È stato, infatti, ipotizzato che, se non ci fossero le badanti, lo Stato dovrebbe investire 45 miliardi per assicurare un servizio analogo (Romina Spina, “Le immigrate invisibili che tengono insieme l’Italia”, traduzione dall’originale “Wie unsichtbare Migrantinnen italian zusammenhalten” nel Neue Zürcher Zeitung del 29.12.2009).
L’organizzazione “Badandum” del Pio Albergo Trivulzio di Milano ha stimato che nel 2010 le badanti siano costate alle famiglie 9 miliardi di euro (appena un miliardo in meno della spesa sostenuta dallo Stato per l’indennità di accompagnamento), consentendo così un notevole risparmio alle strutture pubbliche, e il Rapporto Inrca (Istituto Nazionale Ricovero e Cura Anziani) concorda con questa stima, pari allo 0,59% del Pil.

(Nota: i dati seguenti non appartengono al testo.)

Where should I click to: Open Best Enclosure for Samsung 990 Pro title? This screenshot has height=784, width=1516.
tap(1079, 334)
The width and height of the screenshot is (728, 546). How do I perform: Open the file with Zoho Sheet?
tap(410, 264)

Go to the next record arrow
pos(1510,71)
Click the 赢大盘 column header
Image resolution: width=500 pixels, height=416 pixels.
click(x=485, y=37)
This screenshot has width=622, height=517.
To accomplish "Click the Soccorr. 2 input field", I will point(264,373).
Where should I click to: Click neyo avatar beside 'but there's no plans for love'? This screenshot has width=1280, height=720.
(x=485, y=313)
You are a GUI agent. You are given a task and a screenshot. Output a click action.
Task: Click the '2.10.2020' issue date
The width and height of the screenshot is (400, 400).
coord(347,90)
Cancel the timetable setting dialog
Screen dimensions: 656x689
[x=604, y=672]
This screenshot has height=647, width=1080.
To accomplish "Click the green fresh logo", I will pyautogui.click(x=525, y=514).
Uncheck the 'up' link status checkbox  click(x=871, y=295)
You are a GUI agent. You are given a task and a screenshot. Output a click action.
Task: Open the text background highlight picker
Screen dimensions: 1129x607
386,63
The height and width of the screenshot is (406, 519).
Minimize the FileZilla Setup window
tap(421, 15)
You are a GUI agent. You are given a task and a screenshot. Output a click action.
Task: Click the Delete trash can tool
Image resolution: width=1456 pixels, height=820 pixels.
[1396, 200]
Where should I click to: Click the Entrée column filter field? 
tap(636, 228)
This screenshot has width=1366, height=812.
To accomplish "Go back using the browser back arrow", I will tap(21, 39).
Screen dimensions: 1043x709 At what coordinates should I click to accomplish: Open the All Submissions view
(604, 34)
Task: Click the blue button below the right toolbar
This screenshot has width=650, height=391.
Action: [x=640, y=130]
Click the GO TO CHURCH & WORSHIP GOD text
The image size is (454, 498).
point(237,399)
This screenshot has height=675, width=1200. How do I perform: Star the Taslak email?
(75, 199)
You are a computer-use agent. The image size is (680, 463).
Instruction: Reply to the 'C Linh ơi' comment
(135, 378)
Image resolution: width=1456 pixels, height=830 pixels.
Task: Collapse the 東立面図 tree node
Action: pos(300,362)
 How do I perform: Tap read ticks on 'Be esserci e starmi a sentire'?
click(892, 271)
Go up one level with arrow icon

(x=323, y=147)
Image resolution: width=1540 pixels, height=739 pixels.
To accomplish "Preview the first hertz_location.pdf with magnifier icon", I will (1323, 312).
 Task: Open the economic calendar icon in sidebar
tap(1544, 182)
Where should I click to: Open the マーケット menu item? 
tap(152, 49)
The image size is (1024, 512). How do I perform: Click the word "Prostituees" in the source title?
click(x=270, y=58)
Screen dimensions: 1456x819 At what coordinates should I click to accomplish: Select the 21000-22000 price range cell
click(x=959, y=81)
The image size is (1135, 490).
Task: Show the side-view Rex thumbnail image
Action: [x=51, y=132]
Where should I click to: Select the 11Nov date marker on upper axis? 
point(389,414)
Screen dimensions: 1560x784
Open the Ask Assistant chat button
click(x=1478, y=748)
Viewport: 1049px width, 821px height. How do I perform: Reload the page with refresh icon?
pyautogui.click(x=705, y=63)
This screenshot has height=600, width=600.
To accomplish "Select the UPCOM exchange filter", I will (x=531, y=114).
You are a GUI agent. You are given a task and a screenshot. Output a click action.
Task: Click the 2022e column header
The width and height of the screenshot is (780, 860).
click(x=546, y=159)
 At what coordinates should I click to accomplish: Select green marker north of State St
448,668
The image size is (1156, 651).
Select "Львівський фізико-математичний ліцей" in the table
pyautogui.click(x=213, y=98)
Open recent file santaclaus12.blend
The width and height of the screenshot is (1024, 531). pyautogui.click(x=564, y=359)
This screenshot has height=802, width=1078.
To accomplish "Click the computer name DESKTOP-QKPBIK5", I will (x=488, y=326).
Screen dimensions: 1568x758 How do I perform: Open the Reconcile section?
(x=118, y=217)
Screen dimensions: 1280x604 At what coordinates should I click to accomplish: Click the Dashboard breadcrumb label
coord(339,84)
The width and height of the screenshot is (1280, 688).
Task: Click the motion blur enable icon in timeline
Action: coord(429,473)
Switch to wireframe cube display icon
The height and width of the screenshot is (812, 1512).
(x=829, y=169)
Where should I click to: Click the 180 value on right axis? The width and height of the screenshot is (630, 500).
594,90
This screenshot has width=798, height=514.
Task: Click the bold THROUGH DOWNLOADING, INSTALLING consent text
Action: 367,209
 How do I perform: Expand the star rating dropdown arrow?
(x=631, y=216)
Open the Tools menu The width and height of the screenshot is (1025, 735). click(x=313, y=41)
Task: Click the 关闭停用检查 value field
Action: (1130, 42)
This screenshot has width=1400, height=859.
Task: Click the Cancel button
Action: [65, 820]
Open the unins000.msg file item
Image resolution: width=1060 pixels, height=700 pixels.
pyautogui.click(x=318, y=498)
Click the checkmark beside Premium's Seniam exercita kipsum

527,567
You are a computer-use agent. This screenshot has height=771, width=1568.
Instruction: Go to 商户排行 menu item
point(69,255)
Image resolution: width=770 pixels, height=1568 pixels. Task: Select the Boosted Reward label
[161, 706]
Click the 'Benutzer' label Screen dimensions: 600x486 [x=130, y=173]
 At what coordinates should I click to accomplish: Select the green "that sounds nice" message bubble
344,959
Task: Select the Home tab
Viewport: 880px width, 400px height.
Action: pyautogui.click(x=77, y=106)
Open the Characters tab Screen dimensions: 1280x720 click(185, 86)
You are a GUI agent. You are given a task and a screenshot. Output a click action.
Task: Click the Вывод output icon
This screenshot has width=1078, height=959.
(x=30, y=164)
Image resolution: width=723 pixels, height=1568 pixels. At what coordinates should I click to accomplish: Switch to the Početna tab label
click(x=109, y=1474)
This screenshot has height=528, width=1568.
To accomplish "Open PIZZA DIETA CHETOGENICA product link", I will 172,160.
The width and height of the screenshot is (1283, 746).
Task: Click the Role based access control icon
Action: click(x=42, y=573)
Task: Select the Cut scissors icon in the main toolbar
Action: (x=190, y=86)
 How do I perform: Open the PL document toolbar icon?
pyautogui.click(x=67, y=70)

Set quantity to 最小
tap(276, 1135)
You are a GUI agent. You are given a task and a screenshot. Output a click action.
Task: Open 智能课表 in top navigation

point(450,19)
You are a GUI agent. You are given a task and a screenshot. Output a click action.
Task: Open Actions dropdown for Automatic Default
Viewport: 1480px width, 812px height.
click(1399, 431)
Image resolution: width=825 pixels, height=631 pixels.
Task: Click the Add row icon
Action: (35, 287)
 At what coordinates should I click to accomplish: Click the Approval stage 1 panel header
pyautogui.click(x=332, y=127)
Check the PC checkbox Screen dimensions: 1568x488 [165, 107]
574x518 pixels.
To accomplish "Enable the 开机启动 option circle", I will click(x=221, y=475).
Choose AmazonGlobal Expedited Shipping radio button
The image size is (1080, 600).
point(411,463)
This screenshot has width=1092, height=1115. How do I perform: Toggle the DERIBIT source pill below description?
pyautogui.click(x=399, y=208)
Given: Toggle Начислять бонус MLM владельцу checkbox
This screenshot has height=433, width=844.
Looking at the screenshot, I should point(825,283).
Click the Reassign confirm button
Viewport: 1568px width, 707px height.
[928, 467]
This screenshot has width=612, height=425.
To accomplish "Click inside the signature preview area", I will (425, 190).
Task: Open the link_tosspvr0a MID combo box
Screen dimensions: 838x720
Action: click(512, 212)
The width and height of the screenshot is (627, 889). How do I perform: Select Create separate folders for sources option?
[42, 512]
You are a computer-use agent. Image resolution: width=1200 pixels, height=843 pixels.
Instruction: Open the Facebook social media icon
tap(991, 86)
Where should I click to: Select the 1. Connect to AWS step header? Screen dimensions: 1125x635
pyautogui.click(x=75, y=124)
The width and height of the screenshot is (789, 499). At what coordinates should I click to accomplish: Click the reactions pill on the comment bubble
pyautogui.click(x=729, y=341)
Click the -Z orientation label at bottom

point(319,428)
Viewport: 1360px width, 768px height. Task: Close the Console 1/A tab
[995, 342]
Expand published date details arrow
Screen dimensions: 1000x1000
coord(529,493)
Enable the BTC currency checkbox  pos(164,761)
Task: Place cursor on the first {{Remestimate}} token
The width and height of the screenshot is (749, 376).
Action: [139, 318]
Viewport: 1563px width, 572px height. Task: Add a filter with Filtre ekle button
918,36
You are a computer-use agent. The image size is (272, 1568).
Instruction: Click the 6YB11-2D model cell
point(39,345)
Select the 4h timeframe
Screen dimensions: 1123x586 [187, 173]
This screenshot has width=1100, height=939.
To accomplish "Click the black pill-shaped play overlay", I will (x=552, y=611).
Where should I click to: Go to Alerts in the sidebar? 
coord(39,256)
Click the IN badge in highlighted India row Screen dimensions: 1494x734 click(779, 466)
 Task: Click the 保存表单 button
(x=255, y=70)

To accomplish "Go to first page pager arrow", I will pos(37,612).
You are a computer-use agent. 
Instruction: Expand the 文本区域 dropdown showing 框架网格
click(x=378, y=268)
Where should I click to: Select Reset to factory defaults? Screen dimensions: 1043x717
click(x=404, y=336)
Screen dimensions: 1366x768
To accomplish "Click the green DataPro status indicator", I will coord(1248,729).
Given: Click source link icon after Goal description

In tema di diritti e doveri si segnala, inoltre, che il 33,6% non fruisce pienamente dei giorni di riposo settimanali previsti dal contratto collettivo nazionale, il 56,5% non presenta la dichiarazione dei redditi (benché obbligatoria per i redditi da lavoro dipendente superiori a 8.000 euro). Il 61% trova lavoro attraverso il passaparola tra connazionali.

Tra i dati dell’indagine si segnala la capacità di risparmio degli intervistati, in grado di accantonare anche fino a 250 euro al mese; il denaro guadagnato viene poi in parte spedito, nella maggioranza dei casi, ai familiari nei Paesi d’origine (il 33,6% attraverso canali informali con il rischio del mancato recapito). Anche perché tra gli intervistati, di tutte le età, prevale il desiderio di rimpatriare (complessivamente il 78,0%, fino ad arrivare all’85,0% tra gli ultracinquantenni). Un’aspettativa peraltro confermata dalla bassa propensione per l’acquisto di una casa, tranne che per la fascia di intervistati con un’età compresa tra i 20 e 30 anni.

Ultimo elemento da evidenziare è che il 62,4% riceve la retribuzione in contanti dove, in presenza di redditi mensili netti superiori ai 1.000 euro, è da osservare che la famiglia viola la normativa che vieta il trasferimento di contante tra privati sopra tale soglia, incorrendo nel potenziale rischio di una sanzione pecuniaria di almeno 3.000 euro.